Is my workout efficient?????

Former Member
Former Member
I returned to master swimming at age 36 after 17 years. I work out 1 day a week with our masters team for 1.5 hours and the 3 more times a week on my own. My workout usually consists of a 300 yd warmup ( 3 different strokes) then 10 x 50's on 1 minute. (bringing them in around 30 sec each) The next set is 10 x 100's on 2 min. (bringing them all in under 1:10) Next is 5 x 200's on 4:00 ( bringing them in under 2:30) finally a 200 warmdown. My question is if this is a good workout to build speed and endurance? My times for each set are getting faster. Anyone that could offer advice....thanks
  • Your times are impressive, no doubt about that. However, do you ever get bored doing the same workout 3X weekly?
  • Rob - We are about the same age and I took 10 years off from swimming before coming back to it 5 years ago. Your workout looks good but what I'd probably do is reverse it and start to eliminate some of the rest. By reversing it, you'll do your warm-up and then move into the 200's. This will allow your body to slowly transition from a distance to speed mode as you get to your 50's. I think by jumping from warm-up to the 50's you're overstressing; unless your 50's are drills? Also, by eliminating some rest your times may hold steady but your endurance will increase. Eventually, you'll reach a point where taking away any more rest will be too difficult. If you're like me its in the 1:20 - 1:30 range/100. At this point, keep the interval the same and work on reducing the finish time. Finally, as you get toward the end of the season, start to add back to the rest time for big meets/taper.
  • I agree with waves101. If you reverse the order and eliminate some of the rest, it would be better. That is a great workout to build both endurance and speed. You could add a few 25's all out sprint at the end. Throw in some breath control work and some stroke drills somewhere in your workout. Keep up the good work!
  • Former Member
    Former Member
    you say you have an hour.. my suggestion may do you ..swim the 1500metre in about half an hour starting off steady(warmup)included in the 1500m,you may do a separate warm up if you wish but i find including it allows more sprint sets after the 1500m..when finished rest for about 3-4 mins then do sprint sets whatever ones you wish but youll find if you paced your 1500m well you have plenty of energy to bust your previous times.10 lots of 100m will about take up your hour maybe more if ur fast,distance swims occassionally help sprinters because of the accustomization that happens when you swim constantly for more than 20 mins..ONE BIG WARMUP...hope you try this even if only once!!!!!
  • Your workout looks pretty anaerobic. As others have said, I'd do more swimming at an aerobic pace with considerably less rest, but keep in some of your speed work toward the end of the workout.
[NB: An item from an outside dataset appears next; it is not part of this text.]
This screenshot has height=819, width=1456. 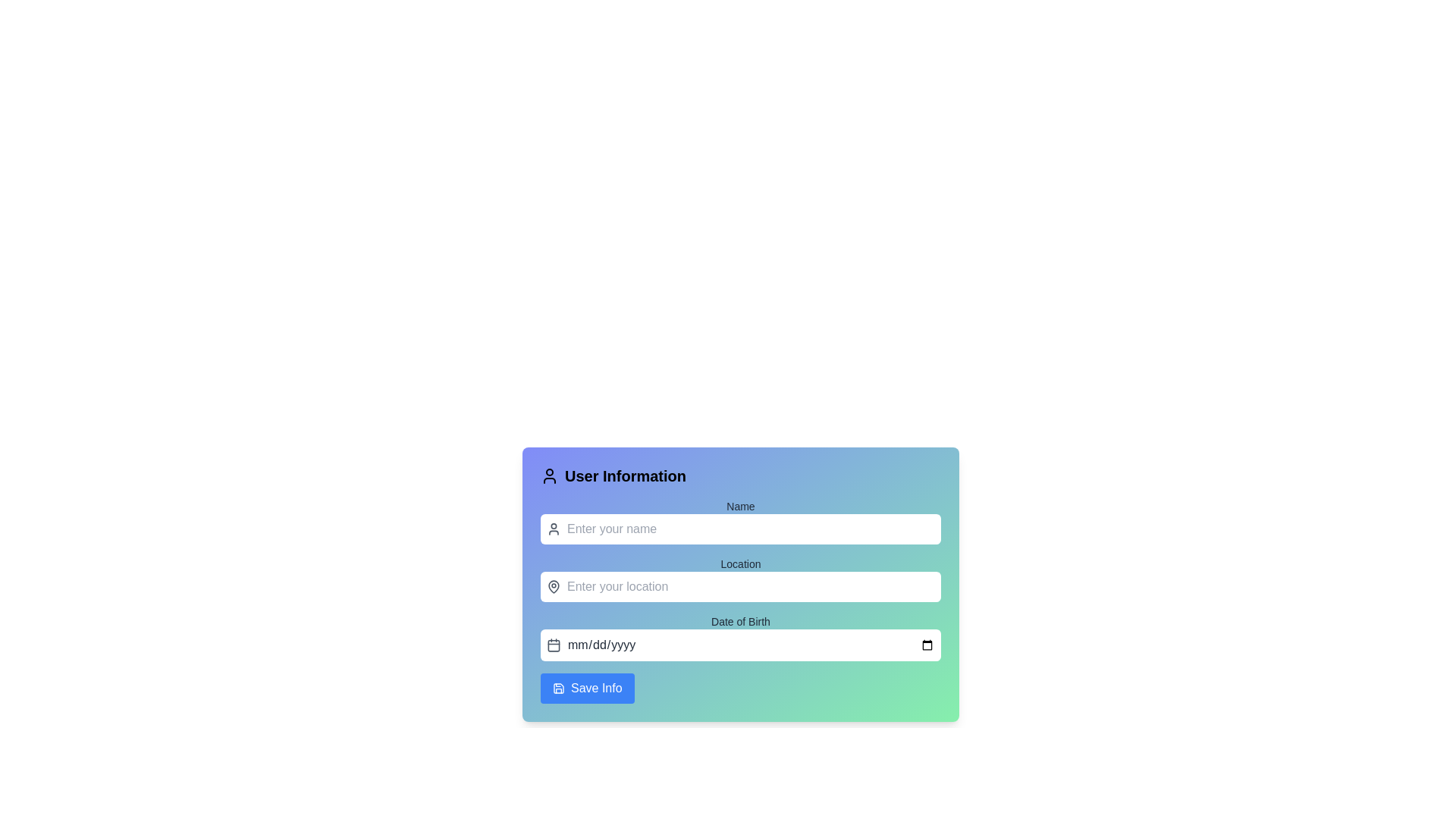 What do you see at coordinates (553, 586) in the screenshot?
I see `the map pin icon, which is a grayscale, minimalist location pin positioned to the left of the 'Location' text input field` at bounding box center [553, 586].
Perhaps do your 200 set on a 2:30-2:40 sendoff, but still do your 50s on 1:00. I would also add in some drill/technique work, kick sets and pull sets.
  • Former Member
    Former Member
    yes sometimes, and I do vary it from time to time (usually meaning varying the strokes), but I just seem to be able to push myself with this workout> It also fits perfectly in the alotted time frame (1 hour).
  • To your question “Is my workout efficient?????” Others have provided some good suggestions for variety in workouts, so let me take a little different look at this. The answer to the question depends on your goals. As an obvious ex-high school swimmer, you have most likely had goals you and your coach set to focus on championship meets. Those for the most part were short term 3 to 6 month goals. Now your goals can be short term (getting ready for an upcoming meet) or longer term (loosing the weight we put on during the 17 years away from swimming) to long term goals/objectives (developing a fitness lifestyle). Of course your goals will vary and many of us don’t have specific goals at all, we swim because we enjoy the moment and the people. So is your workout efficient? If you feel you are moving towards achieving your goals and effectively using the time available, then yes it is efficient. Can the workouts be more efficient? Probably yes, but it should goal based.